6O, sizi tek bir nefisten oluşturdu, sonra ondan eşini yaptı ve sizin için hayvanlardan sekiz eş indirdi. Sizi annelerinizin karınlarında üç karanlık içinde, oluşturuluştan sonra bir oluşturuluşla meydana getiriyor. İşte bu, sahiplik, yönetim yalnız Kendisinin olan Rabbiniz Allah'tır. O'ndan başka ilâh diye bir şey yoktur. Öyleyse, nasıl oluyor da çevriliyorsunuz?
7Eğer küfredecek; Allah'ın ilâhlığını ve rabliğini bilerek reddedecek/ iyilikbilmezlik edecek olursanız, biliniz ki, şüphesiz Allah size hiçbir ihtiyacı olmayandır ve O, kulları için, küfre; Kendisinin ilâhlığının ve rabliğinin bilerek reddedilmesine/ nankörlüğe rıza göstermez. Ve eğer kendinize verilen nimetlerin karşılığını öderseniz, sizin için ona razı olur. Hiç bir taşıyıcı, bir başkasının yükünü çekmez. Sonra dönüşünüz yalnızca Rabbinizedir. Böylece yapmış olduklarınızı size haber verecektir. Şüphesiz O, sinelerin özünde saklı olanı iyi bilendir.
(59/39, Zümer/1-7)
Necm: 228
8İnsana bir sıkıntı dokunduğu zaman, bütün gönlünü O'na vererek Rabbine yakarır. Sonra kendisine tarafından bir nimet lütfettiği zaman da önceden O'na yakardığı hâli unutur da Allah'ın yolundan saptırmak için O'na ortaklar oluşturur. De ki: “Küfrünle; Allah'ın ilâhlığını ve rabliğini bilerek reddedişinle biraz yararlan! Şüphesiz sen ateşin ashâbındansın.”

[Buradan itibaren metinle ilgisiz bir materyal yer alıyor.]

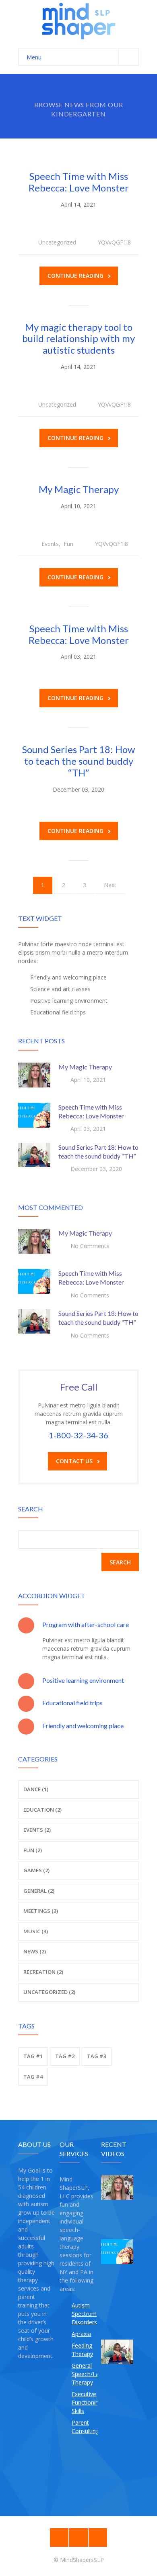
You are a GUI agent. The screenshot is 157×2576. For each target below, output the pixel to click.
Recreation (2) (43, 1971)
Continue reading (75, 275)
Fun (68, 544)
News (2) (34, 1951)
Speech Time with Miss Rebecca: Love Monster (79, 181)
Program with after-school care (85, 1624)
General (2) (38, 1890)
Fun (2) (32, 1850)
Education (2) (42, 1809)
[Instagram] (78, 2537)
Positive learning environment (83, 1680)
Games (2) (36, 1870)
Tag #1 (33, 2056)
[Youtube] (98, 2537)
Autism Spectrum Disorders (84, 2313)
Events (50, 544)
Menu (34, 57)
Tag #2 (64, 2056)
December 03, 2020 (78, 789)
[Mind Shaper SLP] (78, 20)
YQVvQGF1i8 (114, 242)
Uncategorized (57, 242)
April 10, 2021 (78, 506)
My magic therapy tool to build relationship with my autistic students (78, 338)
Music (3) (35, 1931)
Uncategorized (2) (49, 1992)
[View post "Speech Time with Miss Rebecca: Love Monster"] (34, 1119)
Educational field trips (72, 1702)
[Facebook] (59, 2537)
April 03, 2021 (78, 656)
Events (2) (37, 1829)
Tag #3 (96, 2056)
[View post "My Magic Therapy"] (34, 1079)
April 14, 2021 (78, 204)
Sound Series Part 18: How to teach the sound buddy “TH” (78, 760)
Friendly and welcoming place (83, 1725)
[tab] (78, 1624)
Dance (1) (35, 1789)
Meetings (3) (40, 1910)
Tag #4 (33, 2076)
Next (110, 885)
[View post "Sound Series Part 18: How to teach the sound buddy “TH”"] (34, 1159)
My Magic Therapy (79, 489)
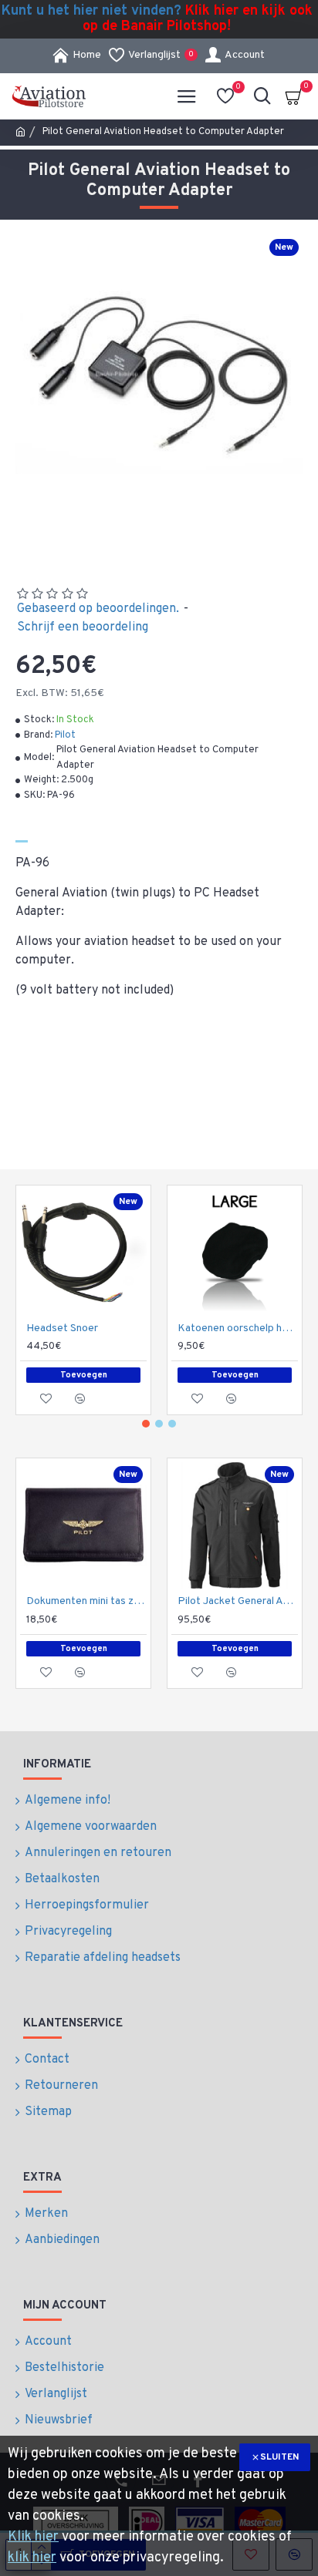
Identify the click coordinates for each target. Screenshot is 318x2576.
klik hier (32, 2558)
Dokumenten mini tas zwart (86, 1601)
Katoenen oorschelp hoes (238, 1328)
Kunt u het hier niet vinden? (157, 19)
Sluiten (279, 2457)
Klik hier (33, 2537)
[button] (146, 1424)
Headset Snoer (62, 1328)
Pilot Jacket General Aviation (238, 1601)
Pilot (65, 735)
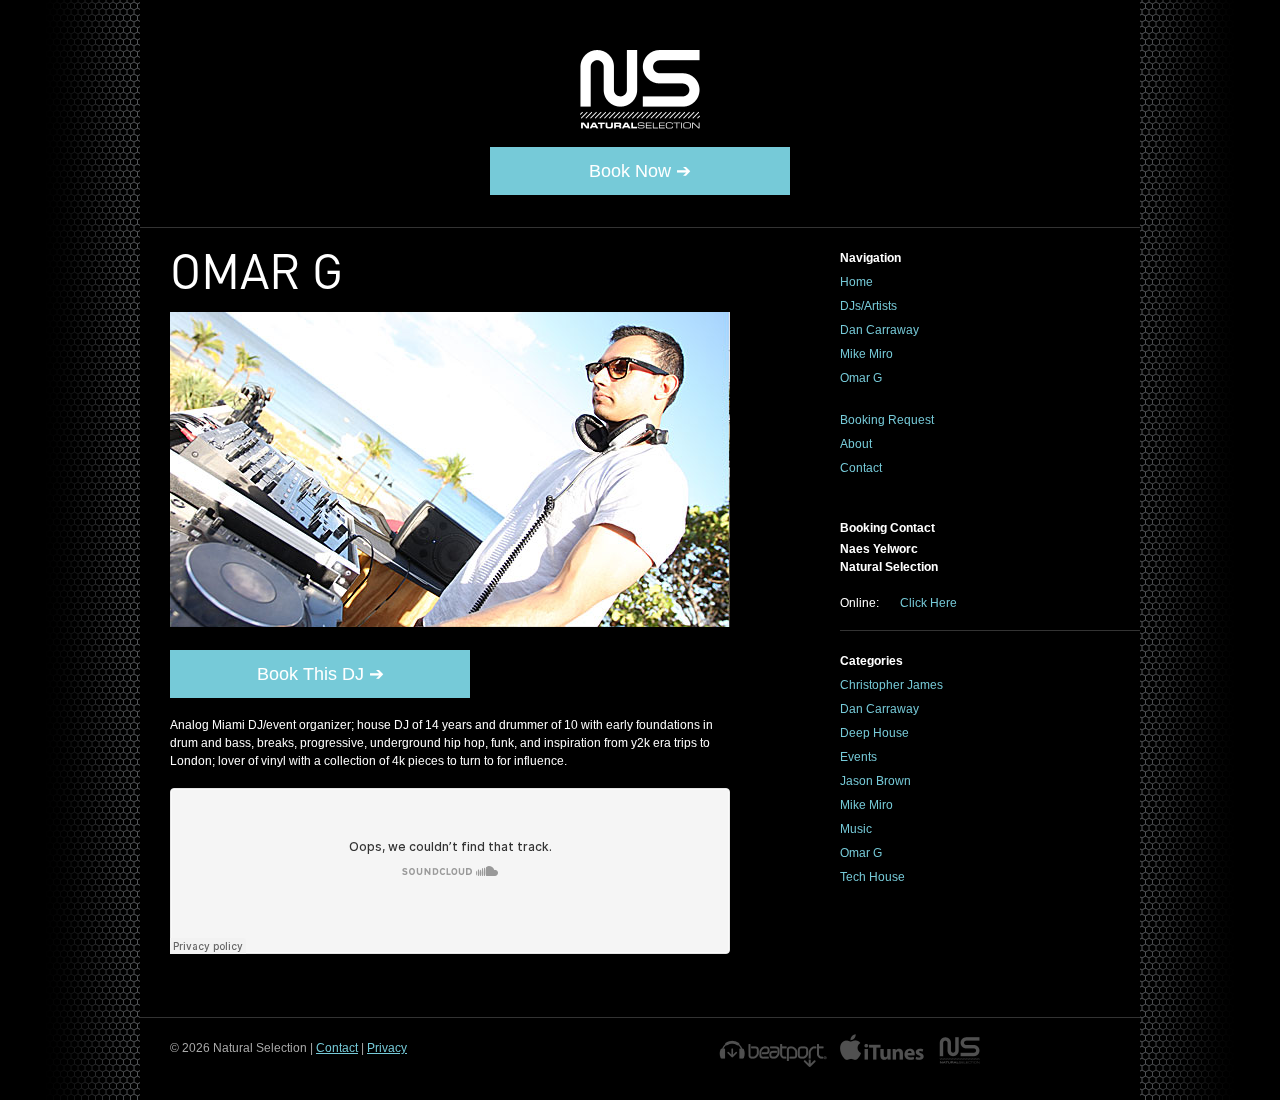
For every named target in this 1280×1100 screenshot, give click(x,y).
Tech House (872, 877)
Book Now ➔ (640, 171)
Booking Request (887, 420)
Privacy (387, 1048)
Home (856, 282)
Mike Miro (866, 354)
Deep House (874, 733)
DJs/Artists (868, 306)
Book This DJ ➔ (320, 674)
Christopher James (891, 685)
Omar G (861, 378)
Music (856, 829)
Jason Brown (875, 781)
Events (858, 757)
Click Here (928, 603)
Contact (861, 468)
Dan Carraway (879, 330)
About (856, 444)
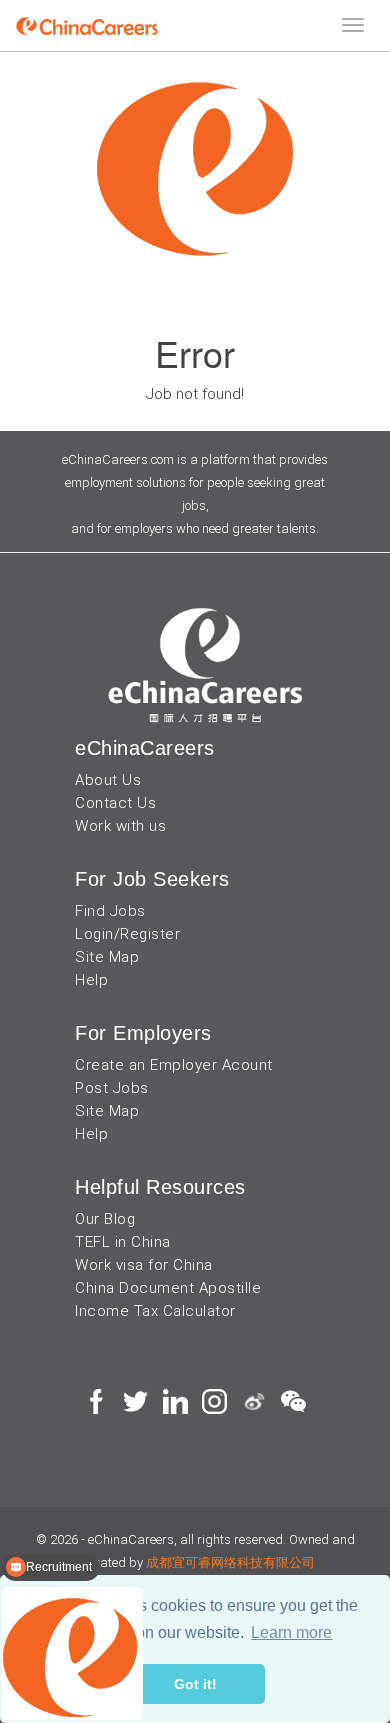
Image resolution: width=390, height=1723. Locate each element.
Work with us (120, 826)
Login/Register (127, 934)
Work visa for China (144, 1265)
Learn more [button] (291, 1632)
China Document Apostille (168, 1288)
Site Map (107, 957)
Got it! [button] (195, 1684)
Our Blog (105, 1219)
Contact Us (115, 803)
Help (91, 980)
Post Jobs (112, 1088)
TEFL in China (123, 1242)
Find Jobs (110, 911)
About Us (108, 780)
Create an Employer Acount (174, 1065)
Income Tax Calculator (155, 1311)
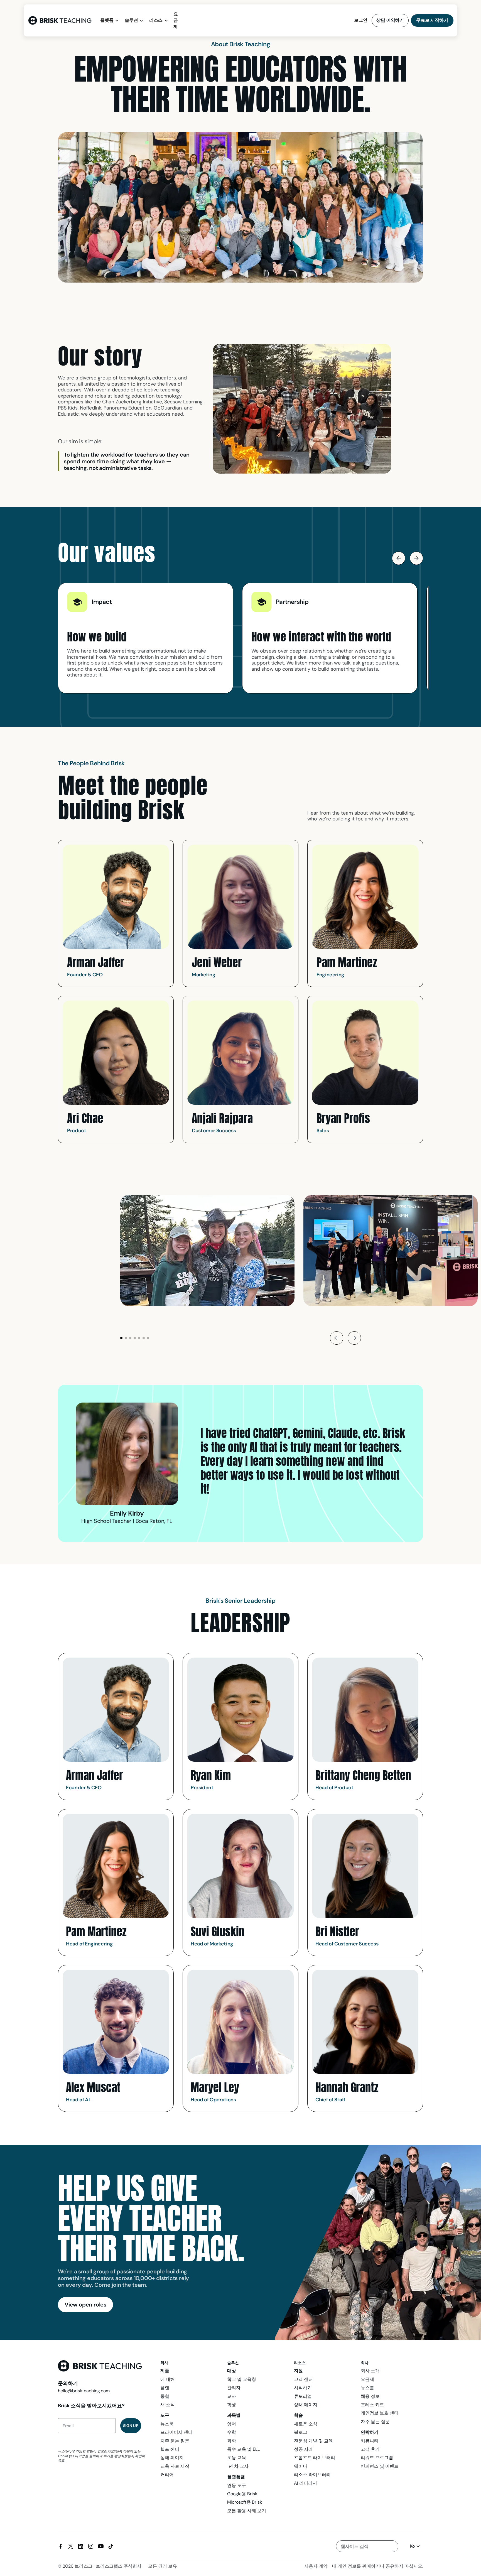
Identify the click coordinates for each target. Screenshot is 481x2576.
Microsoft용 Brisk (244, 2502)
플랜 (164, 2388)
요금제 (175, 20)
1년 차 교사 (238, 2466)
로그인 (360, 20)
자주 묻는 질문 (174, 2441)
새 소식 (167, 2405)
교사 (231, 2396)
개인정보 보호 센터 (380, 2413)
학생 (231, 2405)
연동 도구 (236, 2485)
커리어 (167, 2474)
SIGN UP (130, 2425)
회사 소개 (370, 2371)
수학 (231, 2432)
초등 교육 (236, 2457)
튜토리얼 (303, 2396)
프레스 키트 (372, 2405)
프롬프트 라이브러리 (314, 2457)
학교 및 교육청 (241, 2379)
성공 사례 (303, 2449)
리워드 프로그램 (377, 2457)
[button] (109, 20)
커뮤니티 (370, 2441)
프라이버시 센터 (176, 2432)
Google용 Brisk (242, 2494)
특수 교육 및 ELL (243, 2449)
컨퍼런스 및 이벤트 (380, 2466)
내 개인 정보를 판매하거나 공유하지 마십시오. (377, 2566)
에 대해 (167, 2379)
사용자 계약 (316, 2566)
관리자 (233, 2388)
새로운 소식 (305, 2424)
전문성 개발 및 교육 (313, 2441)
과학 (231, 2441)
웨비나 (300, 2466)
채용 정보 (370, 2396)
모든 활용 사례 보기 (246, 2511)
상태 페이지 (172, 2457)
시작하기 (303, 2388)
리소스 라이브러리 (312, 2474)
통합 (164, 2396)
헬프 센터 (169, 2449)
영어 (231, 2424)
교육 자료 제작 (174, 2466)
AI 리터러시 (305, 2483)
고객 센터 (303, 2379)
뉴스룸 (167, 2424)
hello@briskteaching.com (84, 2391)
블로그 (300, 2432)
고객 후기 (370, 2449)
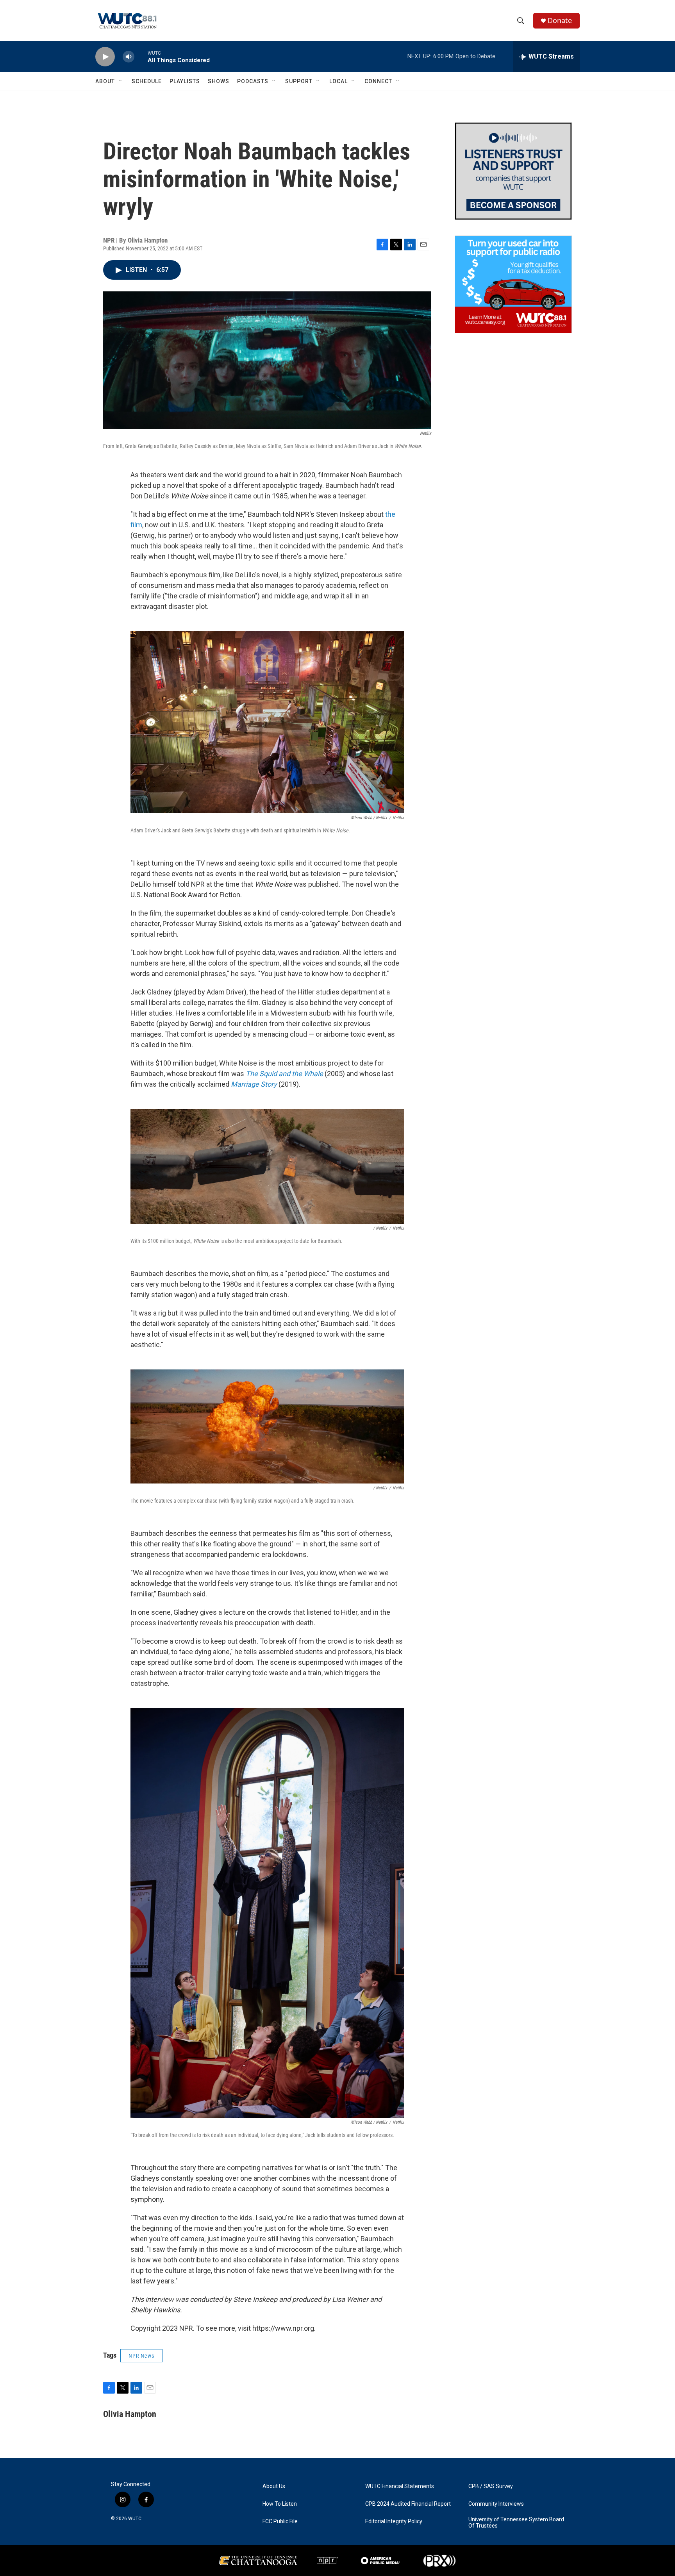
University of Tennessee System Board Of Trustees (516, 2523)
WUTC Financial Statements (399, 2486)
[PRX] (439, 2560)
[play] (105, 56)
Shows (218, 81)
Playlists (185, 81)
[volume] (128, 57)
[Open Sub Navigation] (121, 81)
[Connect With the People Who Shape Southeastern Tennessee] (513, 171)
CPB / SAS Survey (490, 2486)
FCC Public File (280, 2521)
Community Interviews (496, 2504)
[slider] (141, 56)
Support (298, 81)
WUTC (134, 2518)
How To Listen (279, 2504)
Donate (560, 20)
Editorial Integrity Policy (393, 2521)
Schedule (147, 81)
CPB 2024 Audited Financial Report (408, 2504)
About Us (273, 2486)
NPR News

9Ya da gece saatlerinde kalkan, boyun eğip teslimiyet göstererek, dikilerek, ahretten çekinerek daima saygıda duran ve Rabbinin rahmetini uman o kimse, öyle yapmayan gibi midir? De ki: “Hiç bilen kimseler ve bilmeyen kimseler eşit olur mu?” Kesinlikle sadece temiz akıl sahibi olanlar öğüt alırlar/gereği gibi düşünürler.
10De ki: “Ey iman etmiş olan kullar! Rabbinizin koruması altına girin. Bu dünyada iyilik-güzellik yapanlara bir güzellik vardır. Şüphesiz Allah'ın yeryüzü geniştir. Ancak sabredenler, ödüllerini hesapsız tastamam alacaklardır.”
11,12De ki: “Ben, kesinlikle dini yalnızca Kendisine özgü kılarak Allah'a kulluk etmekle emrolundum. Ve bana Müslümanların ilki olmam için emir verildi.”
13De ki: “Şüphesiz Rabbime karşı gelirsem büyük günün azabından korkarım.”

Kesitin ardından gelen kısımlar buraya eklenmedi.